El exjefe de la Inteligencia militar de Venezuela, Hugo “El Pollo” Carvajal, y una de las figuras más influyentes del chavismo durante dos décadas, entregó este miércoles al presidente estadounidense Donald Trump un documento en el que expone con detalle cómo funcionaba, según él, el aparato criminal del régimen de Nicolás Maduro.
En el texto, al que tuvo acceso ABC, Carvajal describe operaciones de narcotráfico, redes de espionaje, acuerdos con potencias extranjeras y la supuesta infiltración de agentes y políticos en Estados Unidos y otros países. También asegura que posee información que involucra a altos exfuncionarios del Gobierno español.
El documento es considerado la confesión más completa ofrecida hasta ahora por un ex alto mando venezolano.
¿Quién es Hugo “El Pollo” Carvajal?
Para comprender la magnitud de sus revelaciones, es clave saber quién es Carvajal:
- Exjefe de la Dirección de Contrainteligencia Militar (2004–2011), uno de los cargos más poderosos del Estado venezolano.
- Hombre de confianza de Hugo Chávez y figura central en la estructura de seguridad del régimen.
- Considerado por EE.UU. como pieza clave del “Cártel de los Soles”, una red de militares y políticos acusados de traficar cocaína hacia Norteamérica.
- En 2019 huyó a España, donde permaneció prófugo hasta su arresto en 2021.
- Fue extraditado a EE.UU. en 2022 y está acusado de narcotráfico, conspiración y apoyo a grupos criminales como las FARC.
- En junio de 2024 se declaró culpable, lo que implica que podría pasar el resto de su vida en prisión.
Su posición durante años dentro del aparato militar y de inteligencia del chavismo le otorgó acceso directo a operaciones secretas, comunicaciones estratégicas y relaciones internacionales que ahora afirma estar dispuesto a revelar.
En su escrito, Carvajal asegura que el régimen venezolano:
- Envió espías a Estados Unidos durante 20 años, algunos disfrazados de opositores.
- Operó redes de Inteligencia en bases navales estadounidenses con apoyo de Cuba.
- Sostuvo operaciones encubiertas coordinadas con Rusia, incluyendo propuestas para intervenir cables submarinos.
- Mantuvo relaciones con diplomáticos estadounidenses que, según él, ayudaron indirectamente a sostener a Chávez y Maduro en el poder.
Afirma que muchos de los infiltrados “hoy son políticos o funcionarios”, y que está dispuesto a entregar sus identidades.
Fuentes cercanas al caso explican que Carvajal ha ofrecido información sobre supuestas redes de corrupción relacionadas con exfuncionarios españoles vinculados al chavismo.

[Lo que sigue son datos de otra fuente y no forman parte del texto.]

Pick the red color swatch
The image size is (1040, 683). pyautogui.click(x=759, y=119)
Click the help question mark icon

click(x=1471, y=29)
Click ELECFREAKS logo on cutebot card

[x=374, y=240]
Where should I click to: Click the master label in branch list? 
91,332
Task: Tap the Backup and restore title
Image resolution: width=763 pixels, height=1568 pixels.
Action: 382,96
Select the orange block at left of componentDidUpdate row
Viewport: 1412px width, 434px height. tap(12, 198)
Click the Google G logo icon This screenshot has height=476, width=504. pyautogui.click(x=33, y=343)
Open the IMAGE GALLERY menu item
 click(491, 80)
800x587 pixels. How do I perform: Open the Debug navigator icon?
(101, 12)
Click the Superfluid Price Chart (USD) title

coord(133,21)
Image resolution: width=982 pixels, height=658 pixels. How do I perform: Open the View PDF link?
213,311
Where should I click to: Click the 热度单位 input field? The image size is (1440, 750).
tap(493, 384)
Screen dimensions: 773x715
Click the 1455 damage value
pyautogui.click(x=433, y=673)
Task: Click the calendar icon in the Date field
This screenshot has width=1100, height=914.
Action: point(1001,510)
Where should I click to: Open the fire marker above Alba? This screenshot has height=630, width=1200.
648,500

Ese material podría llegar a la Fiscalía estadounidense en cualquier momento.
Según Carvajal:
- El régimen venezolano movió toneladas de cocaína hacia EE.UU. mediante rutas diseñadas para inundar ciudades norteamericanas.
- La Inteligencia venezolana actuó coordinadamente con Rusia, China y Cuba para obtener información sensible.
- Parte de esos operativos “sigue activa” hoy.
- Smartmatic, empresa creada en Venezuela y contratada en procesos electorales de varios países, nació —según él— como herramienta del chavismo para manipular elecciones.
Asegura que el sistema “podía ser alterado” y que su tecnología fue exportada a otros países, incluido Estados Unidos.
Aunque Carvajal ya se declaró culpable, aún no ha sido interrogado por el Departamento de Justicia ni por los servicios de inteligencia de EE.UU.
Su comparecencia será crucial para determinar qué parte de sus afirmaciones puede ser corroborada.
La próxima audiencia del caso fue fijada para el 23 de febrero de 2026, cuando un juez en Nueva York evaluará pruebas, implicados y testimonios.
Carvajal afirma que el régimen venezolano:
“No es simplemente hostil; está en guerra con ustedes”.
Dice que utiliza:
- Drogas
- Bandas criminales
- Espionaje
- Manipulación electoral
como armas contra Estados Unidos.
Estas revelaciones llegan en un momento de creciente tensión en el Caribe, con el portaaviones USS Gerald R. Ford desplegado en la región y Trump señalando que estudia ataques dentro de Venezuela.
Según fuentes oficiales estadounidenses, en al menos 20 operaciones contra embarcaciones vinculadas al aparato de seguridad venezolano, han muerto unas 80 personas.